- Directed by: Herbert Wilcox
- Written by: Henry Wadsworth Longfellow (play) Herbert Wilcox Terry Stanford
- Produced by: Herbert Wilcox
- Starring: Betty Blythe Herbert Langley Randle Ayrton Warwick Ward
- Cinematography: René Guissart
- Production company: Graham-Wilcox Productions
- Distributed by: Graham-Wilcox Productions
- Release date: 1924;
- Country: United Kingdom
- Language: English
- Budget: £12,000

= Southern Love =

1924 film

Southern Love is a 1924 British drama film directed by Herbert Wilcox and starring Betty Blythe, Herbert Langley and Randle Ayrton. It is based on the verse drama The Spanish Student by Henry Wadsworth Longfellow.
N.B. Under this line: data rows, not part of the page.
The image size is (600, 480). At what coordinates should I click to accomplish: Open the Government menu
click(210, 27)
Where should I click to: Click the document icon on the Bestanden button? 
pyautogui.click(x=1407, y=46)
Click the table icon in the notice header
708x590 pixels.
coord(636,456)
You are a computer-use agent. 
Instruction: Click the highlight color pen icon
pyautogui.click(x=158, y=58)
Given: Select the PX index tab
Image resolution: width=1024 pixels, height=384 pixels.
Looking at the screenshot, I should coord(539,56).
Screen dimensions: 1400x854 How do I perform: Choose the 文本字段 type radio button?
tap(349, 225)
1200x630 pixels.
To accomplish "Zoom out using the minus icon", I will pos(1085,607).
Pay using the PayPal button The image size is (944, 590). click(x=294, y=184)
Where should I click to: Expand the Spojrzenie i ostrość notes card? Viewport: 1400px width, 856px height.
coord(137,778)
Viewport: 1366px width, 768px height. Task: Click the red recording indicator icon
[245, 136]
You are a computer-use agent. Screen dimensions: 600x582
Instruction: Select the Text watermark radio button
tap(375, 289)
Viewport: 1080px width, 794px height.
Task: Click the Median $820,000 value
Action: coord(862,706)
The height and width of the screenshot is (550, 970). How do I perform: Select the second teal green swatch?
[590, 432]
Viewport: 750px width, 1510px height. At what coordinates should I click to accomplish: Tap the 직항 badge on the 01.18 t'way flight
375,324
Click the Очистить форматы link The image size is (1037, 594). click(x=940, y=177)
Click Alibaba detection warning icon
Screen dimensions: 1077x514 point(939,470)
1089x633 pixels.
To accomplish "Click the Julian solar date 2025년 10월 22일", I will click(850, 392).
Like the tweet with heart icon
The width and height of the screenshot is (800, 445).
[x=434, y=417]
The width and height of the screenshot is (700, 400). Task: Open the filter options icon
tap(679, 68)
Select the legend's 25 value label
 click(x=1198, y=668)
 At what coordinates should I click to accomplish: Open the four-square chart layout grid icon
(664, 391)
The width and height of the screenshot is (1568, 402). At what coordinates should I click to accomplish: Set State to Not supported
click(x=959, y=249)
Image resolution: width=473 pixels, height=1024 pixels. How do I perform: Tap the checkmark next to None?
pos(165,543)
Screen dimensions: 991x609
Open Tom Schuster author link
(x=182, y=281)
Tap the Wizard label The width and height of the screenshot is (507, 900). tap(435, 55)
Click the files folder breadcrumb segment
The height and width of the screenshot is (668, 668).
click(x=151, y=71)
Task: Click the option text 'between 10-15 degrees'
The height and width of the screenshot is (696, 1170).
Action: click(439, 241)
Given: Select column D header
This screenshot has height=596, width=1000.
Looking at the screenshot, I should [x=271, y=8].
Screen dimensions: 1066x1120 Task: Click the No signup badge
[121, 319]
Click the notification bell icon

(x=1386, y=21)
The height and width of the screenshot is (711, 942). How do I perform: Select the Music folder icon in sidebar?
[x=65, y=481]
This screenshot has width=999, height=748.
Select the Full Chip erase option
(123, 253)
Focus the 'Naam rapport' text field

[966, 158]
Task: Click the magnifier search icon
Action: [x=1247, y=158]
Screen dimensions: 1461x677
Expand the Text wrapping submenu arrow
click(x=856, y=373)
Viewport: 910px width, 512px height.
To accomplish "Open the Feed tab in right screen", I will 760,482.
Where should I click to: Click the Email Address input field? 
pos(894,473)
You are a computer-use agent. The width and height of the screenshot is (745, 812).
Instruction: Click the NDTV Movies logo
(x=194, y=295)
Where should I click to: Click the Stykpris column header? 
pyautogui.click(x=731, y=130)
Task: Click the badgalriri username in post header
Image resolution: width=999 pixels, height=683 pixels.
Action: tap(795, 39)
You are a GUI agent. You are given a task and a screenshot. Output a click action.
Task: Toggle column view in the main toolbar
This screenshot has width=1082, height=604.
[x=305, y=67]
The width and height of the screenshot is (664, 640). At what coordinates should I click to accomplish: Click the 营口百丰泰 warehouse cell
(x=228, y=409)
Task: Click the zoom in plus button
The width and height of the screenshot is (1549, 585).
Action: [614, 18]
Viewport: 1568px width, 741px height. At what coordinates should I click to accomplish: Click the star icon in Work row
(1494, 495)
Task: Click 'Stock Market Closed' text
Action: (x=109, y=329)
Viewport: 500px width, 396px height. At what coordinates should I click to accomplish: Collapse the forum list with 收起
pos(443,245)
It is known by the alternative title Woman's Secret.

==Premise==
Dolores, a young gypsy woman, escapes from an arranged marriage and makes a living as a dancer.

==Cast==
- Betty Blythe – Dolores
- Herbert Langley – Pedro
- Randle Ayrton – Count de Silva
- Warwick Ward – Dick Tennant
- Liane Haid – Countess de Silva
- Hal Martin – Gypsy

==Production==
After making Chu Chin Chow in Germany Herbert Wilcox was approached by other European film companies to make co productions. He picked a Viennese company hoping to break into the English market. Wilcox says he was unhappy with the story he was given so he decided to make his own story. Wilcox found filming in Vienna difficult. He launched the film with a mock bull fight in Albert Hall and says the film made a profit in England alone. He says Al Woods offered $250,000 for the US rights after he heard about the premiere but reneged after he saw the film.

==Reception==
The film debuted at Albert Hall in front of 10,000 people.